Have you ever wondered why your hands get warm when you rub them together quickly or why by rubbing two sticks you can start a fire? The answer is friction! When two surfaces rub against each other, they naturally resist each other on a microscopic level. This resistance can cause energy to be released in the form of heat, warming hands, starting a fire, and so on. The greater the friction, the greater the energy released, so knowing how to increase the friction between moving parts in a mechanical system can potentially allow you to generate a lot of heat!
Steps
Method 1 of 2: Create a Surface with More Friction
Step 1. Create a rougher or more adhesive contact point
When two materials slide or rub against each other, three things can happen: the small niches, irregularities and protuberances of the surfaces can collide; one or both surfaces may deform in response to motion; finally, the atoms of the surfaces can interact with each other. For practical purposes, all three of these effects produce the same result: they generate friction. Choosing surfaces that are abrasive (like sandpaper), deform when crushed (like rubber), or that have adhesive interactions with other surfaces (like glue, etc.) is a direct method of increasing friction.
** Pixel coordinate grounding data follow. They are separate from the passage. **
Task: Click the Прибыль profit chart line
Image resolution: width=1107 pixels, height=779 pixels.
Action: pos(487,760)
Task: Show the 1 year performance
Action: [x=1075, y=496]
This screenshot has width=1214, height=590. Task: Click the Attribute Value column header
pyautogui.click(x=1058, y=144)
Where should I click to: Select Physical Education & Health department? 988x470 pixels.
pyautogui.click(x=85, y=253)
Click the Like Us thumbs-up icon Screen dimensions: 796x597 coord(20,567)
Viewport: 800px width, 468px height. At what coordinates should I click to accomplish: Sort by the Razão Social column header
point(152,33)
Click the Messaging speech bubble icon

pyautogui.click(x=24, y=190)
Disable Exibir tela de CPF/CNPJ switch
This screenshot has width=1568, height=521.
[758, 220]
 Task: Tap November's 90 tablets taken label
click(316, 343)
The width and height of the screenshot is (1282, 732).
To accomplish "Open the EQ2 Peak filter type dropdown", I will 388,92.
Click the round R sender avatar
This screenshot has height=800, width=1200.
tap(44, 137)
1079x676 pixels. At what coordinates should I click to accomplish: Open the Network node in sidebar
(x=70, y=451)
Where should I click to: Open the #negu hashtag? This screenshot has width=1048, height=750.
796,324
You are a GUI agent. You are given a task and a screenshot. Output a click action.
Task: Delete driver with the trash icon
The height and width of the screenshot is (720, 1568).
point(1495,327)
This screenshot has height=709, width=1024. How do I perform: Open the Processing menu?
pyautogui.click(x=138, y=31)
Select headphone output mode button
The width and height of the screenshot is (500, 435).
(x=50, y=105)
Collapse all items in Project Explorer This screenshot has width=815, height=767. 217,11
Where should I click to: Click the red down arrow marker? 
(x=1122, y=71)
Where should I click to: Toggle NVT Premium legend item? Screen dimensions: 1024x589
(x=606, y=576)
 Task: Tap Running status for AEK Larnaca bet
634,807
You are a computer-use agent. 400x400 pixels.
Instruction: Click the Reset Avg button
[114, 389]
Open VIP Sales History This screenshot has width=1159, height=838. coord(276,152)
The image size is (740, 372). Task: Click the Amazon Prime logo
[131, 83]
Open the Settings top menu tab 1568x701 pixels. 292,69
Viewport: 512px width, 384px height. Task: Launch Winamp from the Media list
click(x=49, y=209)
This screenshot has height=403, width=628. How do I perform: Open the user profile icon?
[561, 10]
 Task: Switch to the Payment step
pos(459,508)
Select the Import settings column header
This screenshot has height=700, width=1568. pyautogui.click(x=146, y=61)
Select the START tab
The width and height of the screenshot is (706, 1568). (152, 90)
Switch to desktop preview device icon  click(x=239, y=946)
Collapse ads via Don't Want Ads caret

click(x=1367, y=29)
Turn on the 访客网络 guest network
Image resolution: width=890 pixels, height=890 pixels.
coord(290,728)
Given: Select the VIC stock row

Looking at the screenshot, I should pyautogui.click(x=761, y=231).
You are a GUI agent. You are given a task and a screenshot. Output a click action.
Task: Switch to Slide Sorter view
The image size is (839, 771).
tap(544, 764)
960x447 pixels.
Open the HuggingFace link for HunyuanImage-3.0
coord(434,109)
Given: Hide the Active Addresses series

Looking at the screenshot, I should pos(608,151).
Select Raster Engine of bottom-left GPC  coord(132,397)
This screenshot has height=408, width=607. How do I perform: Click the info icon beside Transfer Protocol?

- Engineering manuals and similar sources can be great tools for choosing the best materials for creating friction. Most building materials have known coefficients of friction - which measure the amount of friction generated in contact with other surfaces. Below you will find the dynamic friction coefficients for some of the more common materials (a higher coefficient indicates more friction:
- Aluminum on aluminum: 0, 34
- Wood on wood: 0, 129
- Dry asphalt on rubber: 0.6-0.85
- Wet asphalt on rubber: 0.45-0.75
- Ice on ice: 0.01
Step 2. Press the two surfaces together with more force
A fundamental principle of basic physics is that the friction on an object is proportional to the normal force (for the purposes of our article, this is the force pressing towards the object against which the former is sliding). This means that the friction between two surfaces can be increased if the surfaces are pressed against each other with more force.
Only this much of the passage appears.